_WORK INSTRUCTIONS:_
Which lines in the data below contain the word "number"? Copy each of them.

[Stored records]
########

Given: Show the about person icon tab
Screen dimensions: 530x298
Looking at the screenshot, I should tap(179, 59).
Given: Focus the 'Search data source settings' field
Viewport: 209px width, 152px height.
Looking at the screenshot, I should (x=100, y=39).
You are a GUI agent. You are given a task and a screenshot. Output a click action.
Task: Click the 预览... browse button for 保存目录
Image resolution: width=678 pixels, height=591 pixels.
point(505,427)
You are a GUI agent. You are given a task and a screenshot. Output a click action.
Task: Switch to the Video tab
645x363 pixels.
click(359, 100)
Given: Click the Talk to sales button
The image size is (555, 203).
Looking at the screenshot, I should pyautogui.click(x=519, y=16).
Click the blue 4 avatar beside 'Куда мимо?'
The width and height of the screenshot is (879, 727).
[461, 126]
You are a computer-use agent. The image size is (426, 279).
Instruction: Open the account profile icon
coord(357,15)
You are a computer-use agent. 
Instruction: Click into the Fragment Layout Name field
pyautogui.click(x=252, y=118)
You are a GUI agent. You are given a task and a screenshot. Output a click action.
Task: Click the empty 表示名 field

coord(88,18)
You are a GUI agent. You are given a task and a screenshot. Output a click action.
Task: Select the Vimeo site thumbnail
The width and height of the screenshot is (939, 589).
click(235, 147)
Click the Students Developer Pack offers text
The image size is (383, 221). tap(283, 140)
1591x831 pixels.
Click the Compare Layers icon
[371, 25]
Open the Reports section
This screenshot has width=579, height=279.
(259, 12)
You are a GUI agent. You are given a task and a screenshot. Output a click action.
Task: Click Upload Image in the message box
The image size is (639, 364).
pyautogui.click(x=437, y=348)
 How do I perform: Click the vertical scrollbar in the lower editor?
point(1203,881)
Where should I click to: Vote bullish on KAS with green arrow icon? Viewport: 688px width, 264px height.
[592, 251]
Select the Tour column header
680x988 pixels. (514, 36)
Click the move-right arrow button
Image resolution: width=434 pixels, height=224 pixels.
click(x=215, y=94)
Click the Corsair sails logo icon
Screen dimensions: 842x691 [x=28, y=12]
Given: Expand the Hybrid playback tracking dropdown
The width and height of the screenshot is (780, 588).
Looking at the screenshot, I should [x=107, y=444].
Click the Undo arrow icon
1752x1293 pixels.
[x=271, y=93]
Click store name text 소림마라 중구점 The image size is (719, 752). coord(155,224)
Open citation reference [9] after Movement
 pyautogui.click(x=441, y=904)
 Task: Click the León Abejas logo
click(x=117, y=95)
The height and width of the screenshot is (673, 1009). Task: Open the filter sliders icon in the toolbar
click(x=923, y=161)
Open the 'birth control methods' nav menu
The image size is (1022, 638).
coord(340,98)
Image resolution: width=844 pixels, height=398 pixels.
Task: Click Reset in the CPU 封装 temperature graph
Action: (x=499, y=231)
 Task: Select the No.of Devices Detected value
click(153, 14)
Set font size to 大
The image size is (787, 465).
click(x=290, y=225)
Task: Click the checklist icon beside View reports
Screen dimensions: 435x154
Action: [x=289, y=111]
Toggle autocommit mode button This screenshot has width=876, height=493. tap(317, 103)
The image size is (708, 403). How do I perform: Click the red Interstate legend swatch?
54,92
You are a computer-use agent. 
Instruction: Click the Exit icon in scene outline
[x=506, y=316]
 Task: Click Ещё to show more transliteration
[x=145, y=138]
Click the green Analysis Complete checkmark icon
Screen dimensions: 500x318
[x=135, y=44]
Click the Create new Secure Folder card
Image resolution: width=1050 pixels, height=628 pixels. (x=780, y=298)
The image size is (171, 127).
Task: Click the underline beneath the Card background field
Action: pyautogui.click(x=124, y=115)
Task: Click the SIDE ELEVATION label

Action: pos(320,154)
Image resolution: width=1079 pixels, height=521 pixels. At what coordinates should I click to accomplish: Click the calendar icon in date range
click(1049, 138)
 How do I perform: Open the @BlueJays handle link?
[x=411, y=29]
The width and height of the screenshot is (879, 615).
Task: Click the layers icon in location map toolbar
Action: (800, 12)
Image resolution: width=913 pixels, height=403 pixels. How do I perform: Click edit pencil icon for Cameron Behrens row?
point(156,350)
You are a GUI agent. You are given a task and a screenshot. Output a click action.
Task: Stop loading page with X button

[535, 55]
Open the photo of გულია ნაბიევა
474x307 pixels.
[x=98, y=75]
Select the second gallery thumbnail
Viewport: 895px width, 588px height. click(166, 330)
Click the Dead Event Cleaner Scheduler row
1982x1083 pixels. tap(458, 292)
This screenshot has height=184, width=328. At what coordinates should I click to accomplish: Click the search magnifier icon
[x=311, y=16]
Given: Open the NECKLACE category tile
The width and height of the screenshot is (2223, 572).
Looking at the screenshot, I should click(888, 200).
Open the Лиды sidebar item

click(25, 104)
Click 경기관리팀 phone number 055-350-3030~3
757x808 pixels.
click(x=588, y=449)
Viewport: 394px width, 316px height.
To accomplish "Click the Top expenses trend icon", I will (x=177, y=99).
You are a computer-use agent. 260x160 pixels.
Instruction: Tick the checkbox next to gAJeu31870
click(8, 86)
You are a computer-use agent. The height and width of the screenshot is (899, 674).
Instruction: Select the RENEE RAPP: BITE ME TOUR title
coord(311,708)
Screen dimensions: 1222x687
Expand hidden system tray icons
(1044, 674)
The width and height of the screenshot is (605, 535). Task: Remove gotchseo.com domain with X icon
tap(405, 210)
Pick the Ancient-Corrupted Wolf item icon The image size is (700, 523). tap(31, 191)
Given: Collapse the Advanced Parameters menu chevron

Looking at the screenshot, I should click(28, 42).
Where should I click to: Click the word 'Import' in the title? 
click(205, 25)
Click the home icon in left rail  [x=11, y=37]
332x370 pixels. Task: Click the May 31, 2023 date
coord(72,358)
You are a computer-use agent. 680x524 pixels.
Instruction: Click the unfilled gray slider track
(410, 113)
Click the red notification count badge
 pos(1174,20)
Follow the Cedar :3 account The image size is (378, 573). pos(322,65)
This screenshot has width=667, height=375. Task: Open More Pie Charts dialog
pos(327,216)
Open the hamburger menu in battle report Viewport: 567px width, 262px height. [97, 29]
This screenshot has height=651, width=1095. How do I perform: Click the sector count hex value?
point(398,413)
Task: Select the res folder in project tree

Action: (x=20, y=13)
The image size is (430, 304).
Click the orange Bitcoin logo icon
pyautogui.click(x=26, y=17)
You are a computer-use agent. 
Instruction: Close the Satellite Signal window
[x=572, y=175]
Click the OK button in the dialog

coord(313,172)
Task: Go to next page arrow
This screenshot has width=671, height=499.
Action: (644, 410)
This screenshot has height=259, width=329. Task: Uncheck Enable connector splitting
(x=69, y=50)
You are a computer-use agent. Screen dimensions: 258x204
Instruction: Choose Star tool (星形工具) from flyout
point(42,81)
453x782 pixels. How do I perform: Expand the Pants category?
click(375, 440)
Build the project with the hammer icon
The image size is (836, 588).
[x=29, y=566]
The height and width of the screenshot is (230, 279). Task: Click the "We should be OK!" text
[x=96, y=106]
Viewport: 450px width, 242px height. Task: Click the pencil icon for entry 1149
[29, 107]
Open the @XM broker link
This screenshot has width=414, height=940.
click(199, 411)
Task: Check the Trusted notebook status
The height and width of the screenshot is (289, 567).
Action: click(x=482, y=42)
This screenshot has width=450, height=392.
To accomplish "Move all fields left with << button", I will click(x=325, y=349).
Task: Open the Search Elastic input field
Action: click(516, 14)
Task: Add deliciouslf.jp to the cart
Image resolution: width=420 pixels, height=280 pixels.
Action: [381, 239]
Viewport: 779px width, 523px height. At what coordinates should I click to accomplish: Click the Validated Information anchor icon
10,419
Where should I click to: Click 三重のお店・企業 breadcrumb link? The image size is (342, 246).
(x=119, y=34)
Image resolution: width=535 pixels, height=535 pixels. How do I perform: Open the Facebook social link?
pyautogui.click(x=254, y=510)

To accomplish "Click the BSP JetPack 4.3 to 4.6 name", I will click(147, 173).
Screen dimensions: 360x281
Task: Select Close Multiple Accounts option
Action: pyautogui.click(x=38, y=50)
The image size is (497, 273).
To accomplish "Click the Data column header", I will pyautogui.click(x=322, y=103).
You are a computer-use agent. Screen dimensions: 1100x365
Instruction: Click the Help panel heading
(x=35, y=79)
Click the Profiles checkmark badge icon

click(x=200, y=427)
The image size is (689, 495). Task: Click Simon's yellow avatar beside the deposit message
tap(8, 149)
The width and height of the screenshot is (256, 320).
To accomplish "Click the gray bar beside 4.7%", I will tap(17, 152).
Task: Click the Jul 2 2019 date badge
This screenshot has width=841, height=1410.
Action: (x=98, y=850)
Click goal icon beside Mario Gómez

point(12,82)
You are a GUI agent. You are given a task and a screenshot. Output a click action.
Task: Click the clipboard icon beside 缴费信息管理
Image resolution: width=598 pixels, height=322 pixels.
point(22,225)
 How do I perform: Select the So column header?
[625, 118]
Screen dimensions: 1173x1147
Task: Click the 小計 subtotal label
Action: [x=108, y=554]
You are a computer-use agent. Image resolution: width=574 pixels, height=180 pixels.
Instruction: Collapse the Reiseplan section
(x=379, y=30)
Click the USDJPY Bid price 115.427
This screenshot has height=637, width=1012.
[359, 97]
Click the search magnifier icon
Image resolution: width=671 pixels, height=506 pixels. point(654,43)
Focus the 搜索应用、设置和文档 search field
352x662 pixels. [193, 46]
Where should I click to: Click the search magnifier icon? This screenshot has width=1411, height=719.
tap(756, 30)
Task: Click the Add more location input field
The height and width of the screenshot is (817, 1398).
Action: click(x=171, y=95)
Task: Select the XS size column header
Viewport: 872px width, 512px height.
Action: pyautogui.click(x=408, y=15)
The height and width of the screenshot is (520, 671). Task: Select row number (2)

########

_RESPONSE AREA:_
Click 경기관리팀 phone number 055-350-3030~3
The height and width of the screenshot is (520, 671). Task: Select row number (2)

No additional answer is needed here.